Comunidad viva, parroquia evangelizadora
Capítulo tercero: ¿Qué nos aporta la vida de Santa Rosa de Lima?

Capítulo tercero: ¿Qué nos aporta la vida de Santa Rosa de Lima?

CAPÍTULO III

Haciendo lectura de su vida y después de 404 años de su muerte nos preguntamos ¿qué puede decirnos hoy Santa Rosa de Lima?

Esta Santa a la que veneramos y tenemos como titular de nuestra parroquia fue hija de una cultura del siglo XVII, pero a pesar de ello y siendo una mujer muy bella, no dejó que su madre instrumentara su físico, sino que lo empleó en cultivar los auténticos valores evangélicos.

Ella, con su profunda fe, su humildad, su caridad, sus penitencias, su ayuno, su trabajo y su continua oración, a la que dedicaba casi todos los momentos del día, nos enseña a dirigirnos al Señor, adentrándonos en nuestro interior, y nos lleva a la oración contemplativa para llenarnos de su Luz y de su Amor y así poder darlo a los demás.

Rosa, a imitación de Cristo, practicaba todas las Obras de Misericordia, enseñándonos con ello que el que se adentra en el corazón de Cristo y lo llega a amar tan profundamente como ella lo amaba, tiene forzosamente que amar al Cristo sufriente que, por amor a nosotros, se hizo pobre y humilde y está representado en todos los hermanos que sufren, especialmente en los que no cuentan en nuestra sociedad, los abandonados, los pobres, los despreciados de este mundo…

De ahí que Rosa, llena del amor de Cristo deseaba llevar el Evangelio a todos los lugares del mundo y, a ejemplo de Santo Domingo de Guzmán y Santa Catalina de Siena, quería salvar almas para Cristo por lo que continuamente rezaba por la conversión de los pecadores y de los infieles, doliéndose de no poder predicar, por ser mujer. Pero, a pesar de ello, y sin salir apenas de su aislamiento y soledad, fue misionera, catequista y evangelizadora pues supo valerse de lo que tenía a su alcance para llegar a ser una de las mujeres más influyentes de la época, recomendando libros espirituales y alentando a los sacerdotes para que también ellos fomentaran la oración de contemplación e hicieran que muchos la practicaran.

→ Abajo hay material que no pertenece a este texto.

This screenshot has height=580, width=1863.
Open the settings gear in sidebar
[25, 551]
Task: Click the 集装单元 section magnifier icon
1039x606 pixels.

Esta es Rosa de Santa María, la mujer Santa que a sus 31 años de edad nos dice con su humildad, su profunda fe, su gran amor a Cristo y a su Santísima Madre, su caridad y su deseo de evangelizar que también nosotros podemos hacer lo mismo, viviendo una vida de oración, practicando las obras de misericordia en nuestra familia, en nuestro entorno y difundiendo el Evangelio en todos los lugares que vayamos porque, este fue el mandato que nos dejó el Señor: “Id por todo el mundo y predicad el Evangelio”.